EXERCISE DIRECTIONS
Reproduce the following data line for line, with no changes.

ENTRIES SUPPLIED
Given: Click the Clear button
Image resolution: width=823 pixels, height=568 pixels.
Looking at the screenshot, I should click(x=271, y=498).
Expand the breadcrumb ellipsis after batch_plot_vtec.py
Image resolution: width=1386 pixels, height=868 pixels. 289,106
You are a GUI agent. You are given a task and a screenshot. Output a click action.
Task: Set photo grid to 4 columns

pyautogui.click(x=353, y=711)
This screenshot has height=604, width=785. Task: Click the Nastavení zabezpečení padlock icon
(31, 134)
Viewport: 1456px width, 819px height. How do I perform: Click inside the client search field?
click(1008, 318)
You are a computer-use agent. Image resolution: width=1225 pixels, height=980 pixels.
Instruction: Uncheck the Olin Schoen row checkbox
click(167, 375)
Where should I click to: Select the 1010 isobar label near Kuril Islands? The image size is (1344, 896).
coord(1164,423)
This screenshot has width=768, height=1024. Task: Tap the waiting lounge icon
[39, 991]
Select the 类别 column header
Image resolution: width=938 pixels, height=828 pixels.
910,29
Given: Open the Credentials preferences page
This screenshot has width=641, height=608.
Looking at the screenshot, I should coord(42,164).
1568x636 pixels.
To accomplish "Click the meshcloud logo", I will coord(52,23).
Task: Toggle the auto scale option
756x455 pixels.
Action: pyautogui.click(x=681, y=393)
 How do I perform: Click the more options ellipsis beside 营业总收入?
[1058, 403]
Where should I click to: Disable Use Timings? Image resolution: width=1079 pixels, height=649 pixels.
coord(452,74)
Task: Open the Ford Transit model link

RESULT FOR THIS EXERCISE
Given: Click the Clear button
Image resolution: width=823 pixels, height=568 pixels.
Looking at the screenshot, I should click(x=271, y=498).
Expand the breadcrumb ellipsis after batch_plot_vtec.py
Image resolution: width=1386 pixels, height=868 pixels. 289,106
You are a GUI agent. You are given a task and a screenshot. Output a click action.
Task: Set photo grid to 4 columns

pyautogui.click(x=353, y=711)
This screenshot has height=604, width=785. Task: Click the Nastavení zabezpečení padlock icon
(31, 134)
Viewport: 1456px width, 819px height. How do I perform: Click inside the client search field?
click(1008, 318)
You are a computer-use agent. Image resolution: width=1225 pixels, height=980 pixels.
Instruction: Uncheck the Olin Schoen row checkbox
click(167, 375)
Where should I click to: Select the 1010 isobar label near Kuril Islands? The image size is (1344, 896).
coord(1164,423)
This screenshot has width=768, height=1024. Task: Tap the waiting lounge icon
[39, 991]
Select the 类别 column header
Image resolution: width=938 pixels, height=828 pixels.
910,29
Given: Open the Credentials preferences page
This screenshot has width=641, height=608.
Looking at the screenshot, I should coord(42,164).
1568x636 pixels.
To accomplish "Click the meshcloud logo", I will coord(52,23).
Task: Toggle the auto scale option
756x455 pixels.
Action: pyautogui.click(x=681, y=393)
 How do I perform: Click the more options ellipsis beside 营业总收入?
[1058, 403]
Where should I click to: Disable Use Timings? Image resolution: width=1079 pixels, height=649 pixels.
coord(452,74)
Task: Open the Ford Transit model link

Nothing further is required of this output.